**Required work:** Reproduce the records below word for word, starting at the line with "Where should I" and ending at the line with "click(284, 210)", and leave out the pictures.

**Data shown:**
━━━
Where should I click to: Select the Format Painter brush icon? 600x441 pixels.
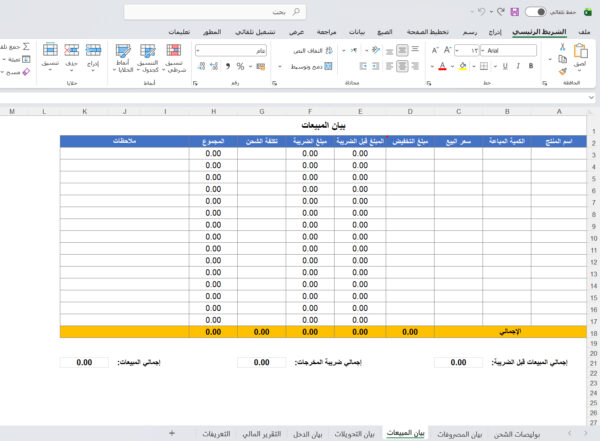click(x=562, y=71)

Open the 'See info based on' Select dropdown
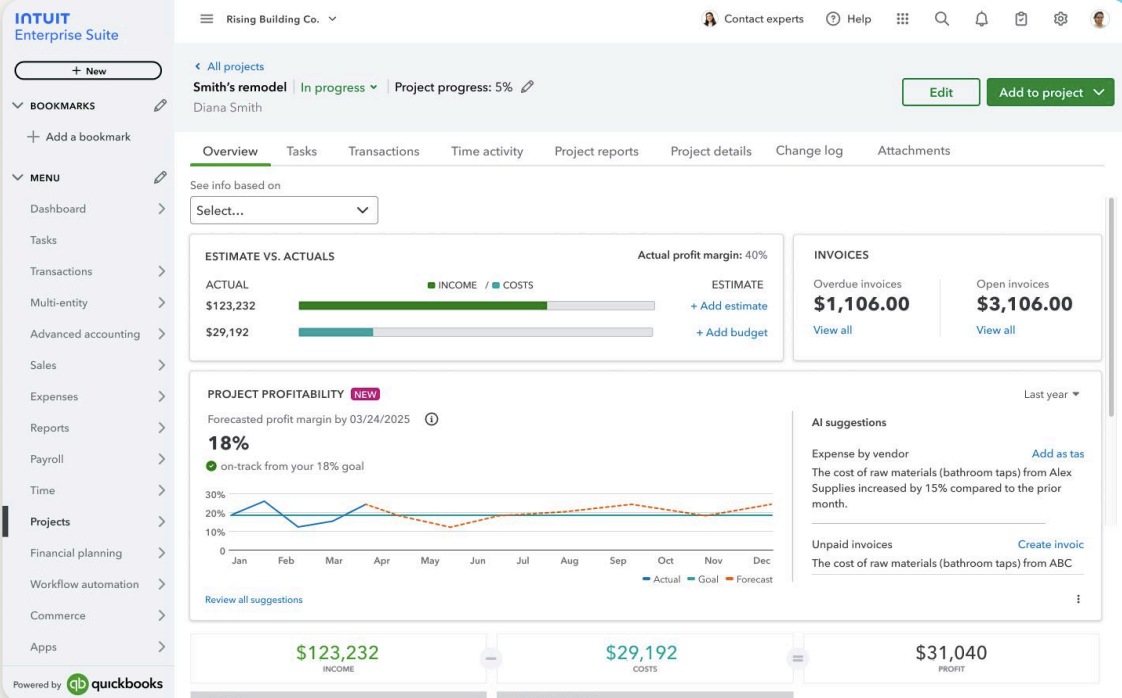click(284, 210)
━━━
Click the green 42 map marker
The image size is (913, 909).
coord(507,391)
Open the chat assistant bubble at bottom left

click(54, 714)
━━━
**Written reply:**
Where should I click to: Select the Format Painter brush icon? 600x441 pixels.
click(x=562, y=71)

Open the 'See info based on' Select dropdown
click(284, 210)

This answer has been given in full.